━━ EXTRACT

- Born: 4 September 1887
- Died: 1939 (aged 51–52)
- Allegiance: Canada
- Branch: Canadian Expeditionary Force
- Service years: 1915–1919
- Rank: Sister
- Unit: Canadian Army Medical Corps
- Conflicts: First World War
- Awards: Associate Royal Red Cross

= Laura Gamble =

Canadian nurse

Laura Gamble, (4 September 1887 – 1939) was a Canadian nurse who served in the Canadian Army Medical Corps during the First World War.

==Nursing career==
A 1910 alumna of the Toronto General Hospital School of Nursing, Gamble joined the Canadian Army Medical Corps as a nursing sister, enlisting on May 4, 1915. She expected that her experience in a Toronto hospital would be an asset to the war effort. She served on a hospital ship in the Mediterranean, and at hospitals in Greece, France, and the United Kingdom. She arrived on the Greek island of Lemnos after the Anglo-French force had already suffered heavy casualties as a result of the ill-fated Gallipoli campaign.

Canadian nurses were the only nurses of the British Empire's armies that held the rank of officers. Gamble was awarded the Royal Red Cross 2nd class in 1917 for her show of "greatest possible tact and extreme devotion to duty". This was presented to her at Buckingham Palace during a special ceremony for Canadian nurses. She also received the British War Medal and Victory Medal.

Gamble was recalled to Canada after the war and served as matron of St. Andrew's Military Hospital, Toronto. She was among the first nurses to take a new course in public health from the University of Toronto and worked for the Toronto Department of Public Health as Acting District Superintendent.

The diary Gamble kept during the war is conserved at the Library and Archives Canada in Ottawa.

━━━━
━━ DATASET EXCERPTS

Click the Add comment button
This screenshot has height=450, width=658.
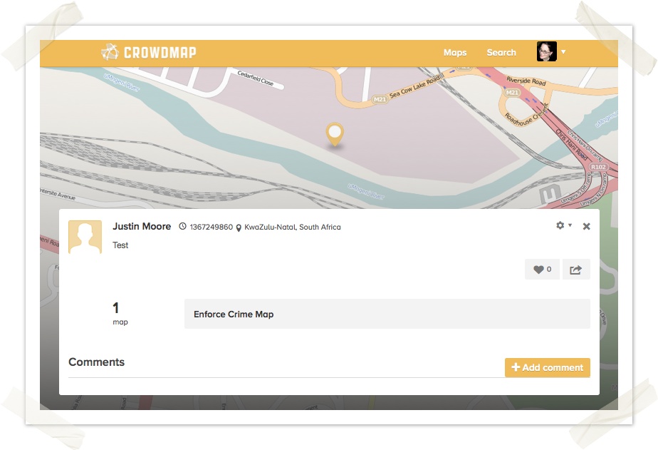coord(547,367)
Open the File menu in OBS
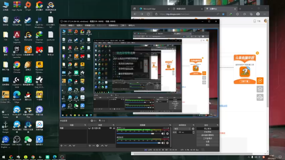 click(x=63, y=26)
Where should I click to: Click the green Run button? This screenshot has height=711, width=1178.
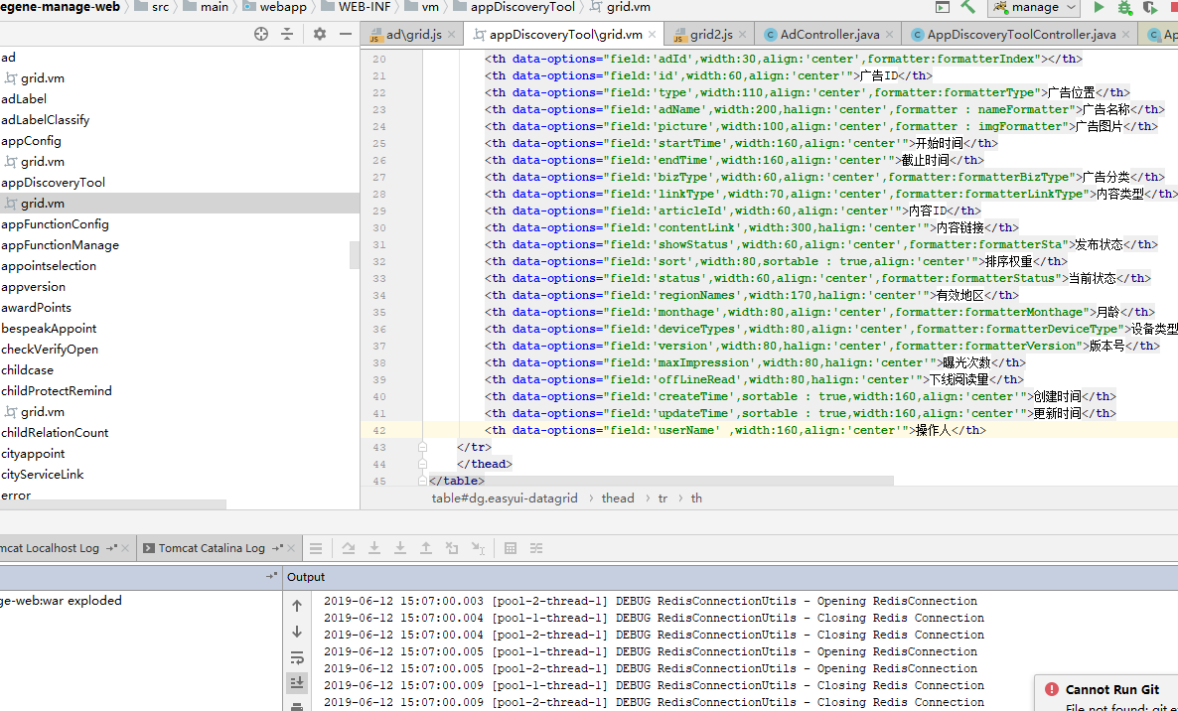tap(1099, 7)
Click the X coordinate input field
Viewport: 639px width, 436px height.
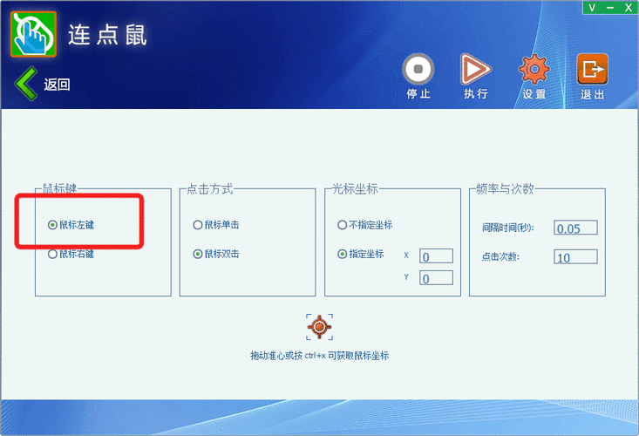pyautogui.click(x=436, y=255)
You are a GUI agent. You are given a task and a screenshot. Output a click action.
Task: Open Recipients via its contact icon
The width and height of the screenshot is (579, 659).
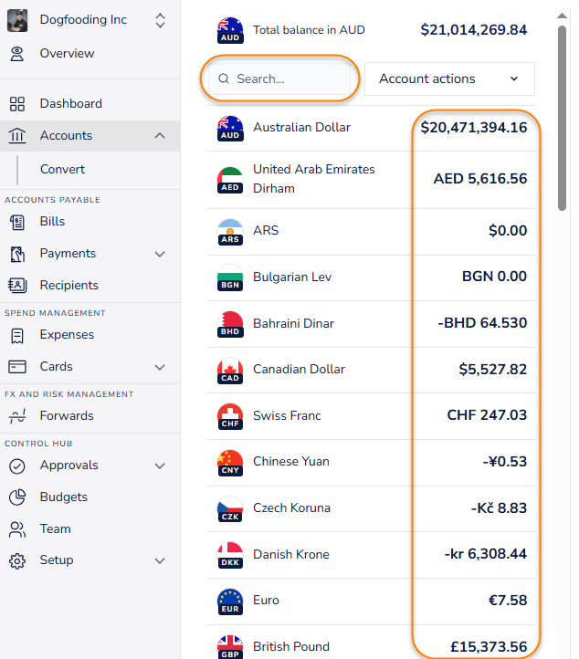(17, 286)
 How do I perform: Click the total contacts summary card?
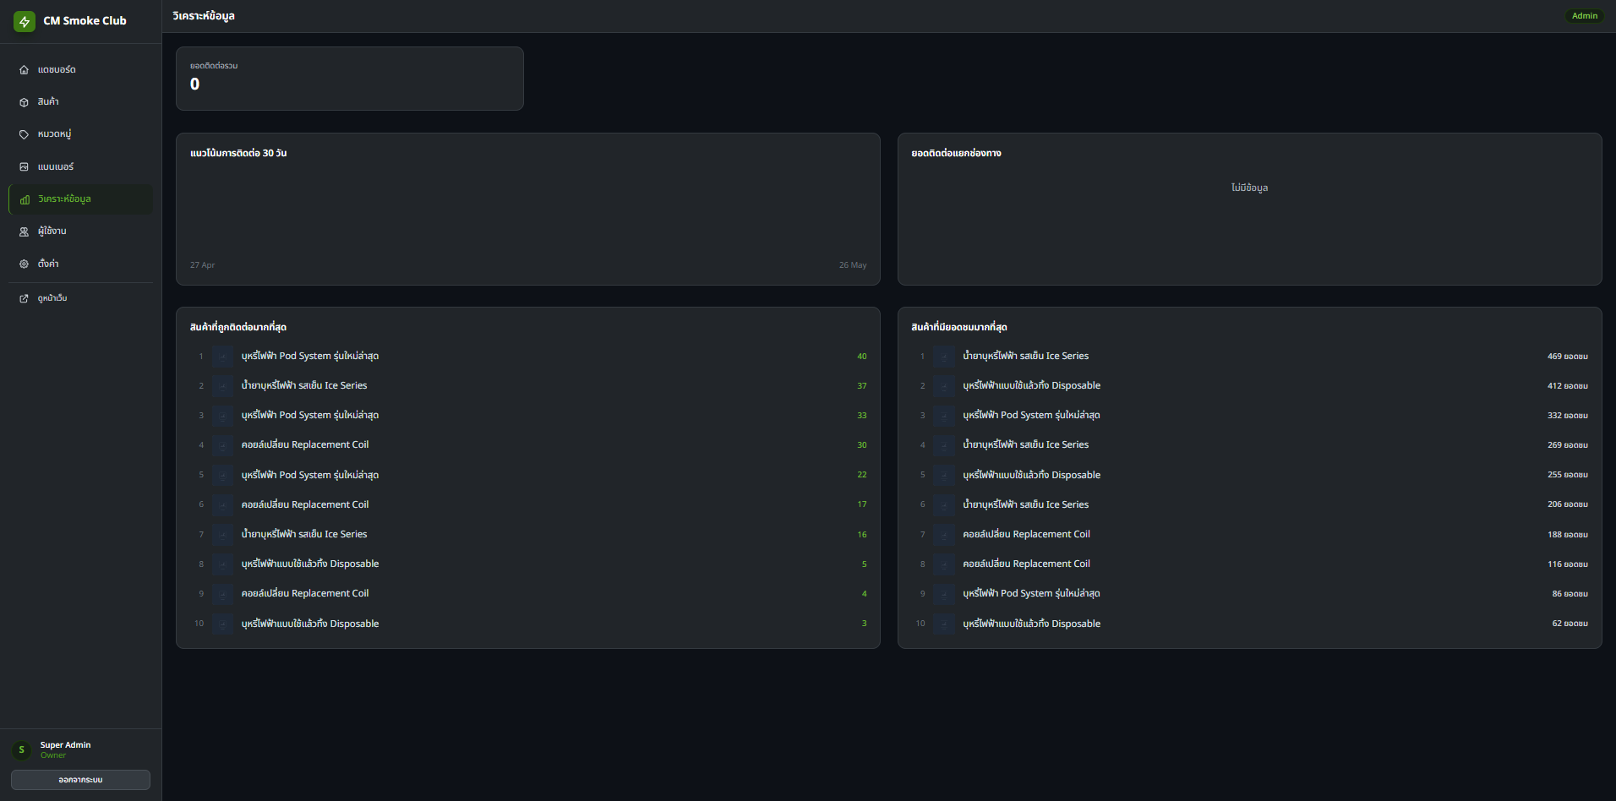coord(350,79)
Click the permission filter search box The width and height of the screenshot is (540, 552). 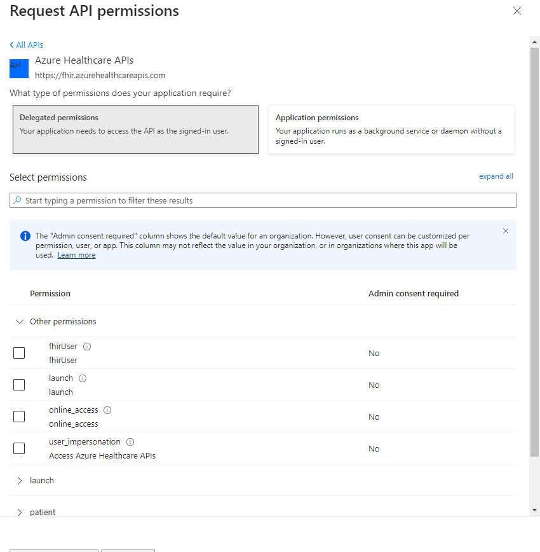[262, 200]
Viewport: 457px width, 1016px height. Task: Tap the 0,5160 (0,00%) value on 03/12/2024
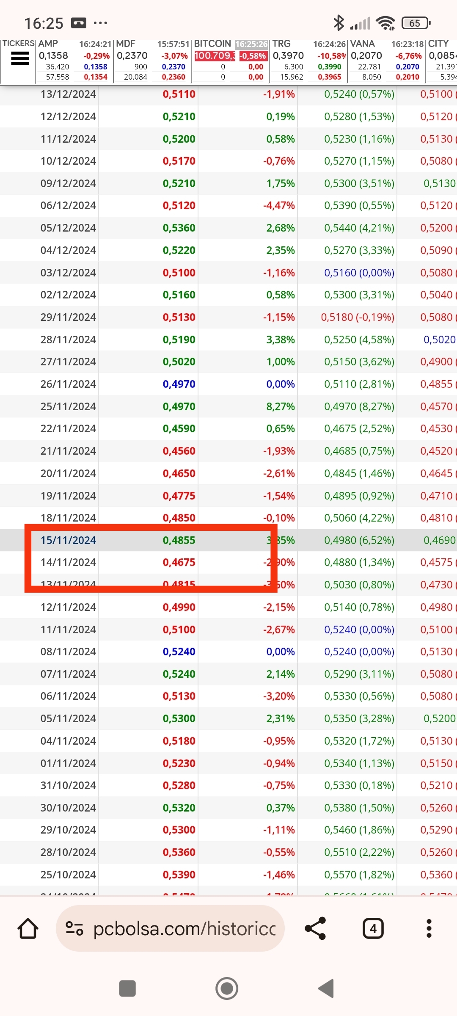click(359, 273)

━━━━

> **EXERCISES**:
• 1. According to the Laura Gamble article, where is the diary she kept during the war conserved?
• 2. Repeat word for word the passage of the Laura Gamble article between "Canadian nurses were" and "Acting District Superintendent.", inclusive.

> **ANSWERS TO THE PROBLEMS**:
• 1. At the Library and Archives Canada in Ottawa.

• 2.
Canadian nurses were the only nurses of the British Empire's armies that held the rank of officers. Gamble was awarded the Royal Red Cross 2nd class in 1917 for her show of "greatest possible tact and extreme devotion to duty". This was presented to her at Buckingham Palace during a special ceremony for Canadian nurses. She also received the British War Medal and Victory Medal.

Gamble was recalled to Canada after the war and served as matron of St. Andrew's Military Hospital, Toronto. She was among the first nurses to take a new course in public health from the University of Toronto and worked for the Toronto Department of Public Health as Acting District Superintendent.